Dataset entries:
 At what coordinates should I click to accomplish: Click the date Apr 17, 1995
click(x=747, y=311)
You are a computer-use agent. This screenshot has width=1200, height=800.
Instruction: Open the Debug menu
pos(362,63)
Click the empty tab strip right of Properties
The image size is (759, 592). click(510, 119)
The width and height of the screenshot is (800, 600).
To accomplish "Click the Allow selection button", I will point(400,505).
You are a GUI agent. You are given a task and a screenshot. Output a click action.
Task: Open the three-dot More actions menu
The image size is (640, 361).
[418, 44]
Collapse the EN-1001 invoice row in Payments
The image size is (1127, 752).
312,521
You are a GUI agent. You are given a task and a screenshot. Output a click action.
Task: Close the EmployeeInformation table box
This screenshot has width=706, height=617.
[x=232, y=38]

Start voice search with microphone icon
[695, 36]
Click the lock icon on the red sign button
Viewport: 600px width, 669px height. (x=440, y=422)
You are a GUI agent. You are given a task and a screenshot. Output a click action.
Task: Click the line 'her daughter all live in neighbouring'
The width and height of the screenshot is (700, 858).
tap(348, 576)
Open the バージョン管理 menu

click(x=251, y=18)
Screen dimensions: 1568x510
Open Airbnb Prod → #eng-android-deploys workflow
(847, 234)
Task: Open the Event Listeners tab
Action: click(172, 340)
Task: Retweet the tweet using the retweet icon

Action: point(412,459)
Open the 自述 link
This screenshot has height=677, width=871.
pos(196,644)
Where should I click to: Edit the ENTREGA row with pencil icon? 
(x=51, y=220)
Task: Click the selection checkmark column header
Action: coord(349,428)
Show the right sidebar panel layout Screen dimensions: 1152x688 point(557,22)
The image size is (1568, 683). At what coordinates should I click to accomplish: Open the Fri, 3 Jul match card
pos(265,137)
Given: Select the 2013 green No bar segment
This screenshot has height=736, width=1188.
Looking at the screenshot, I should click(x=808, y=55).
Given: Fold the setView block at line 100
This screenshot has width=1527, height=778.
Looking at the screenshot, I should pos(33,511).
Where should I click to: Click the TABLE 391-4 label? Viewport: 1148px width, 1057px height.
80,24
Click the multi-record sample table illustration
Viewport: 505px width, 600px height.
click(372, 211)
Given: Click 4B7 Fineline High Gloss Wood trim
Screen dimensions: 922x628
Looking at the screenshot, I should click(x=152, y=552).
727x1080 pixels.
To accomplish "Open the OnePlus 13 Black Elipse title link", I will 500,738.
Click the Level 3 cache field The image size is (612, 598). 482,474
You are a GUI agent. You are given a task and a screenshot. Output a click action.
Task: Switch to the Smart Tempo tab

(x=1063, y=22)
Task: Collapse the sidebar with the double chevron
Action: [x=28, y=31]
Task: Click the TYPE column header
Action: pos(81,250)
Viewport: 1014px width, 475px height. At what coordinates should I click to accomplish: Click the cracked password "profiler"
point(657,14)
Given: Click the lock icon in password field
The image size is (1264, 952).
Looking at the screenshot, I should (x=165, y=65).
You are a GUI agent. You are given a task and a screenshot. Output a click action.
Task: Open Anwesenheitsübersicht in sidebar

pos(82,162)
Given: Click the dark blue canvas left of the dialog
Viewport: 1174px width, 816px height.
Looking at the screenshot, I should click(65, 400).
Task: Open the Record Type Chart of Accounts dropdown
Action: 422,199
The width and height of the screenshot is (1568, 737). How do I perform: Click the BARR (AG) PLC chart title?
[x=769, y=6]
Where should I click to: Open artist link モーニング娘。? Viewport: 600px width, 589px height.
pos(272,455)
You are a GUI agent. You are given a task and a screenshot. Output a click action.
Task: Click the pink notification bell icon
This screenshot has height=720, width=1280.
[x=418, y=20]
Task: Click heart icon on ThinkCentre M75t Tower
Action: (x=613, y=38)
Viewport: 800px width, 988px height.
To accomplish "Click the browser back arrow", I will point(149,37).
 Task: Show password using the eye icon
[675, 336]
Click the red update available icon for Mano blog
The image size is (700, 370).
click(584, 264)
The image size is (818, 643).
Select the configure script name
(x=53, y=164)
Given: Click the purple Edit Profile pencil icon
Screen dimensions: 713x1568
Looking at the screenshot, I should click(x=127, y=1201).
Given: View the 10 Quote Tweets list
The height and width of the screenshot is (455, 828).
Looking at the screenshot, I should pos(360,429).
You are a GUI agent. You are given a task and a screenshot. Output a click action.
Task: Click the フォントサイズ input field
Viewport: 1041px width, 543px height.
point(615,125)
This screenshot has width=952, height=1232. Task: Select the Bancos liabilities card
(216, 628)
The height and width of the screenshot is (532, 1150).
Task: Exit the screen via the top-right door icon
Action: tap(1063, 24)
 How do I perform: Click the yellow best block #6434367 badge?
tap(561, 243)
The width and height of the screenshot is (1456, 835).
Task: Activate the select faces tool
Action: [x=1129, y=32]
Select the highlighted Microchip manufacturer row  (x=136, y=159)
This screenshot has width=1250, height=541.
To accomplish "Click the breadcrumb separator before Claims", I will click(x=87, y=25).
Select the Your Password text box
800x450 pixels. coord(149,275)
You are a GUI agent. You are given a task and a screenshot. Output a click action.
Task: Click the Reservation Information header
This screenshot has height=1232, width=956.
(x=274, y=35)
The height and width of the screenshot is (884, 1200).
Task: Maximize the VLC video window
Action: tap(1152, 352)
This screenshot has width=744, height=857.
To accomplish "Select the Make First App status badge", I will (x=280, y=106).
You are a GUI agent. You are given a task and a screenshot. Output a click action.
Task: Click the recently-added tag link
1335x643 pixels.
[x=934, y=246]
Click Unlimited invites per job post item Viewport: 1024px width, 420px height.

What you have to do: Output the entries verbatim.

Written answer:
 At what coordinates should I click to accomplish: Click the date Apr 17, 1995
click(x=747, y=311)
You are a computer-use agent. This screenshot has width=1200, height=800.
Instruction: Open the Debug menu
pos(362,63)
Click the empty tab strip right of Properties
The image size is (759, 592). click(510, 119)
The width and height of the screenshot is (800, 600).
To accomplish "Click the Allow selection button", I will point(400,505).
You are a GUI agent. You are given a task and a screenshot. Output a click action.
Task: Open the three-dot More actions menu
The image size is (640, 361).
[418, 44]
Collapse the EN-1001 invoice row in Payments
The image size is (1127, 752).
312,521
You are a GUI agent. You are given a task and a screenshot. Output a click action.
Task: Close the EmployeeInformation table box
This screenshot has width=706, height=617.
[x=232, y=38]

Start voice search with microphone icon
[695, 36]
Click the lock icon on the red sign button
Viewport: 600px width, 669px height. (x=440, y=422)
You are a GUI agent. You are given a task and a screenshot. Output a click action.
Task: Click the line 'her daughter all live in neighbouring'
The width and height of the screenshot is (700, 858).
tap(348, 576)
Open the バージョン管理 menu

click(x=251, y=18)
Screen dimensions: 1568x510
Open Airbnb Prod → #eng-android-deploys workflow
(847, 234)
Task: Open the Event Listeners tab
Action: click(172, 340)
Task: Retweet the tweet using the retweet icon

Action: point(412,459)
Open the 自述 link
This screenshot has height=677, width=871.
pos(196,644)
Where should I click to: Edit the ENTREGA row with pencil icon? 
(x=51, y=220)
Task: Click the selection checkmark column header
Action: coord(349,428)
Show the right sidebar panel layout Screen dimensions: 1152x688 point(557,22)
The image size is (1568, 683). At what coordinates should I click to accomplish: Open the Fri, 3 Jul match card
pos(265,137)
Given: Select the 2013 green No bar segment
This screenshot has height=736, width=1188.
Looking at the screenshot, I should click(x=808, y=55).
Given: Fold the setView block at line 100
This screenshot has width=1527, height=778.
Looking at the screenshot, I should pos(33,511).
Where should I click to: Click the TABLE 391-4 label? Viewport: 1148px width, 1057px height.
80,24
Click the multi-record sample table illustration
Viewport: 505px width, 600px height.
click(372, 211)
Given: Click 4B7 Fineline High Gloss Wood trim
Screen dimensions: 922x628
Looking at the screenshot, I should click(x=152, y=552).
727x1080 pixels.
To accomplish "Open the OnePlus 13 Black Elipse title link", I will 500,738.
Click the Level 3 cache field The image size is (612, 598). 482,474
You are a GUI agent. You are given a task and a screenshot. Output a click action.
Task: Switch to the Smart Tempo tab

(x=1063, y=22)
Task: Collapse the sidebar with the double chevron
Action: [x=28, y=31]
Task: Click the TYPE column header
Action: pos(81,250)
Viewport: 1014px width, 475px height. At what coordinates should I click to accomplish: Click the cracked password "profiler"
point(657,14)
Given: Click the lock icon in password field
The image size is (1264, 952).
Looking at the screenshot, I should (x=165, y=65).
You are a GUI agent. You are given a task and a screenshot. Output a click action.
Task: Open Anwesenheitsübersicht in sidebar

pos(82,162)
Given: Click the dark blue canvas left of the dialog
Viewport: 1174px width, 816px height.
Looking at the screenshot, I should click(65, 400).
Task: Open the Record Type Chart of Accounts dropdown
Action: 422,199
The width and height of the screenshot is (1568, 737). How do I perform: Click the BARR (AG) PLC chart title?
[x=769, y=6]
Where should I click to: Open artist link モーニング娘。? Viewport: 600px width, 589px height.
pos(272,455)
You are a GUI agent. You are given a task and a screenshot. Output a click action.
Task: Click the pink notification bell icon
This screenshot has height=720, width=1280.
[x=418, y=20]
Task: Click heart icon on ThinkCentre M75t Tower
Action: (x=613, y=38)
Viewport: 800px width, 988px height.
To accomplish "Click the browser back arrow", I will point(149,37).
 Task: Show password using the eye icon
[675, 336]
Click the red update available icon for Mano blog
The image size is (700, 370).
click(584, 264)
The image size is (818, 643).
Select the configure script name
(x=53, y=164)
Given: Click the purple Edit Profile pencil icon
Screen dimensions: 713x1568
Looking at the screenshot, I should click(x=127, y=1201).
Given: View the 10 Quote Tweets list
The height and width of the screenshot is (455, 828).
Looking at the screenshot, I should pos(360,429).
You are a GUI agent. You are given a task and a screenshot. Output a click action.
Task: Click the フォントサイズ input field
Viewport: 1041px width, 543px height.
point(615,125)
This screenshot has width=952, height=1232. Task: Select the Bancos liabilities card
(216, 628)
The height and width of the screenshot is (532, 1150).
Task: Exit the screen via the top-right door icon
Action: tap(1063, 24)
 How do I perform: Click the yellow best block #6434367 badge?
tap(561, 243)
The width and height of the screenshot is (1456, 835).
Task: Activate the select faces tool
Action: [x=1129, y=32]
Select the highlighted Microchip manufacturer row  (x=136, y=159)
This screenshot has width=1250, height=541.
To accomplish "Click the breadcrumb separator before Claims", I will click(x=87, y=25).
Select the Your Password text box
800x450 pixels. coord(149,275)
You are a GUI agent. You are given a task and a screenshot. Output a click action.
Task: Click the Reservation Information header
This screenshot has height=1232, width=956.
(x=274, y=35)
The height and width of the screenshot is (884, 1200).
Task: Maximize the VLC video window
Action: tap(1152, 352)
This screenshot has width=744, height=857.
To accomplish "Select the Make First App status badge", I will (x=280, y=106).
You are a GUI agent. You are given a task and a screenshot. Output a click action.
Task: Click the recently-added tag link
1335x643 pixels.
[x=934, y=246]
Click Unlimited invites per job post item Viewport: 1024px width, 420px height.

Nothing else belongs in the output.